And yeah, the part I _didn 't_ like was how unrealistic the technology was --
specifically the gap between "new" AIs and what came before, which despite the
email reading and transcription, was basically today's Siri or Google Now.

It also bugged me that there were AIs before we had VR glasses or even
headsets. The lack of VR implied to me that this movie again was about now,
not the future. We aren't used to VR yet ourselves, and the movie was much
more about humans as humans than as augmented humans -- or AIs with virtual
bodies.

Don't get me started with how sometimes music would play over the sounds in
the world and the only way this would happen with an AI is if you wore noise
cancelling headphones 24/7 with the AI's ability to then alert you to real-
world sound you're not paying attention to...

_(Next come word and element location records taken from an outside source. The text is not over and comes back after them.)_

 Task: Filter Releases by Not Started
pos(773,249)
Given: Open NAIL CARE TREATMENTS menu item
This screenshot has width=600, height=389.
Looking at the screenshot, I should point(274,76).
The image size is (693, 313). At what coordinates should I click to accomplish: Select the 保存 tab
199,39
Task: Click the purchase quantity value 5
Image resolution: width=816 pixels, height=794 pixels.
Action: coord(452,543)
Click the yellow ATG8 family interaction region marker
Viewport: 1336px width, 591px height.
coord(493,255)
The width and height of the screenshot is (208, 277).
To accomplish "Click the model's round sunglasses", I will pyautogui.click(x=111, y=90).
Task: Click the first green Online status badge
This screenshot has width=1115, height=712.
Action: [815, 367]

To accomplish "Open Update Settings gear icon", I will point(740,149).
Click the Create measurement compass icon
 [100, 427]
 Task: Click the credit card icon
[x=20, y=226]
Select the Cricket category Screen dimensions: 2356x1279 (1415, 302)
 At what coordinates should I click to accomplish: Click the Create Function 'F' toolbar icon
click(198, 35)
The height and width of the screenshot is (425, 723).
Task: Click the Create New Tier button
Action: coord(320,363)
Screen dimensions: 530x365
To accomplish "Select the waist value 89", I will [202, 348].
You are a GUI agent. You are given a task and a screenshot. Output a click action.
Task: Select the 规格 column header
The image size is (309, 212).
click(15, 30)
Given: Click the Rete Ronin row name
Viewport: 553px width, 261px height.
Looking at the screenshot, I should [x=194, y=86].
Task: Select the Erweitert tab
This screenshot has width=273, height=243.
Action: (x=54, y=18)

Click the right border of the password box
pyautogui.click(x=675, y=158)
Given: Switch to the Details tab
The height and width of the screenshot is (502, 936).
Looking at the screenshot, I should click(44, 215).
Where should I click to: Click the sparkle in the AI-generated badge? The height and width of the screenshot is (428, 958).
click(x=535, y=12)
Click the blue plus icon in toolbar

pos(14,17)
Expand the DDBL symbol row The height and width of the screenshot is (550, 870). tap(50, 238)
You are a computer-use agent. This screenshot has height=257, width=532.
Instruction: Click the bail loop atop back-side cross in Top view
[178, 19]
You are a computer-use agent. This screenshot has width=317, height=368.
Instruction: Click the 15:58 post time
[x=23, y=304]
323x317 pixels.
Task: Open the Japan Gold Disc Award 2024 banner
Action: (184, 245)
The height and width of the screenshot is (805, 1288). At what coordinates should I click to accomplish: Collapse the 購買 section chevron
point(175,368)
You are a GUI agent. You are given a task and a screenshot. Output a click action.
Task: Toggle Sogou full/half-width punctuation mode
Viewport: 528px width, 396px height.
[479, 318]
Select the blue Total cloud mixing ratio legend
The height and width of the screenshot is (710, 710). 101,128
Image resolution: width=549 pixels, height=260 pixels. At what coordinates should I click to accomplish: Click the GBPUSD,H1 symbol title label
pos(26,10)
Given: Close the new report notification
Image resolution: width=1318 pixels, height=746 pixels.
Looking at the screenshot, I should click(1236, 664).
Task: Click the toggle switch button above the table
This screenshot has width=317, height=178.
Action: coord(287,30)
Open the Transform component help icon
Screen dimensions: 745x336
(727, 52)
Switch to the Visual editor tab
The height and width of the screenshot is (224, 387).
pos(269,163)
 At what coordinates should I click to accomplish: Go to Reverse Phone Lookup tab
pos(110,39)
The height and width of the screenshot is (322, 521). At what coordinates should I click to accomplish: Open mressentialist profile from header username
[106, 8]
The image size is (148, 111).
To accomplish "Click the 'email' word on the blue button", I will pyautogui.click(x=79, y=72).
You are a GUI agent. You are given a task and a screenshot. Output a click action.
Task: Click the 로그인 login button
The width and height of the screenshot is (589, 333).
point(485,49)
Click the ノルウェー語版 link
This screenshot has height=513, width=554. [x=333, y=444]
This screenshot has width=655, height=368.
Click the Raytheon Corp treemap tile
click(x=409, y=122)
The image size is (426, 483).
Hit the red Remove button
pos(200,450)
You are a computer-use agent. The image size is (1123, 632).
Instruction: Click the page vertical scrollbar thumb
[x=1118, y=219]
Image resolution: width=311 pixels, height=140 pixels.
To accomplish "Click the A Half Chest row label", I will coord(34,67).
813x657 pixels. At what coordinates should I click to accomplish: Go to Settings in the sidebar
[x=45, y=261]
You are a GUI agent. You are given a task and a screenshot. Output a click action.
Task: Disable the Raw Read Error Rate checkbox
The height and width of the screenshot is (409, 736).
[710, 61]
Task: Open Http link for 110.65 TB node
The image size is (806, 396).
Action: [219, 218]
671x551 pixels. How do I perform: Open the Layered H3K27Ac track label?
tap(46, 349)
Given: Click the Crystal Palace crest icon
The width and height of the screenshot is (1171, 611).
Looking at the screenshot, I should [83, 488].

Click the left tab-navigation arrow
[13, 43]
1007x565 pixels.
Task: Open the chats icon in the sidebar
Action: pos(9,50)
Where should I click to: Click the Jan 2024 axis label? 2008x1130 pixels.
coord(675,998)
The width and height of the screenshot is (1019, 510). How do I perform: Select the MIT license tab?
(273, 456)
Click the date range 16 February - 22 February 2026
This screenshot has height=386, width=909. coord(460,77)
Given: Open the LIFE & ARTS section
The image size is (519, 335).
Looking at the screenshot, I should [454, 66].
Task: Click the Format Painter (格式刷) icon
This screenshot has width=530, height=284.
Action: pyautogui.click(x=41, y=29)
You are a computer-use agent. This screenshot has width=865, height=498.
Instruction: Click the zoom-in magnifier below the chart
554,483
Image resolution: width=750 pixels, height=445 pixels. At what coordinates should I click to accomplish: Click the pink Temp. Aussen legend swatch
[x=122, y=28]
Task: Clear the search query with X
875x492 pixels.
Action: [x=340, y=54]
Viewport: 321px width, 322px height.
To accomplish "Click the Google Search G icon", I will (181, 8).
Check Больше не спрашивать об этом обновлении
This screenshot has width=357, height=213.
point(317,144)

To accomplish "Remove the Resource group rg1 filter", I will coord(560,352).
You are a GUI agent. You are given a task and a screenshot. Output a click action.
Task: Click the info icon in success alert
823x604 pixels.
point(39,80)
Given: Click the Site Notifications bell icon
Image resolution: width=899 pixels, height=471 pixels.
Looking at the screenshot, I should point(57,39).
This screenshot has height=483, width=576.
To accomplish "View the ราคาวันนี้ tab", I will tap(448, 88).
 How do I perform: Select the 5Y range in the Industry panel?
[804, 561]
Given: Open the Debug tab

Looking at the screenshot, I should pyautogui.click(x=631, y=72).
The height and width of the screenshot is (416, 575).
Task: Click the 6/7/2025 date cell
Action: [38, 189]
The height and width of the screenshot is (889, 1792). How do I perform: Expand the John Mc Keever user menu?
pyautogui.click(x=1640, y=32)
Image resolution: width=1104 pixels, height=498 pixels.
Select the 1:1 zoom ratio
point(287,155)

But it was fun. I'll watch it again once it's out of theatres. Probably more
than once.

------
w-ll
OT: But if you get a chance, watch [1] Black Mirror. There is 2 seasons of 3
episodes. _skip the first episode maybe? but I liked it because_ that* could
happen tomorrow. Where as the other shorts are in a somewhat see-able future.

I feel like Spike Jonze was inspired by a few of the episodes. _Her_ was still
an amazing movie.

1\.
[http://www.imdb.com/title/tt2085059/](http://www.imdb.com/title/tt2085059/)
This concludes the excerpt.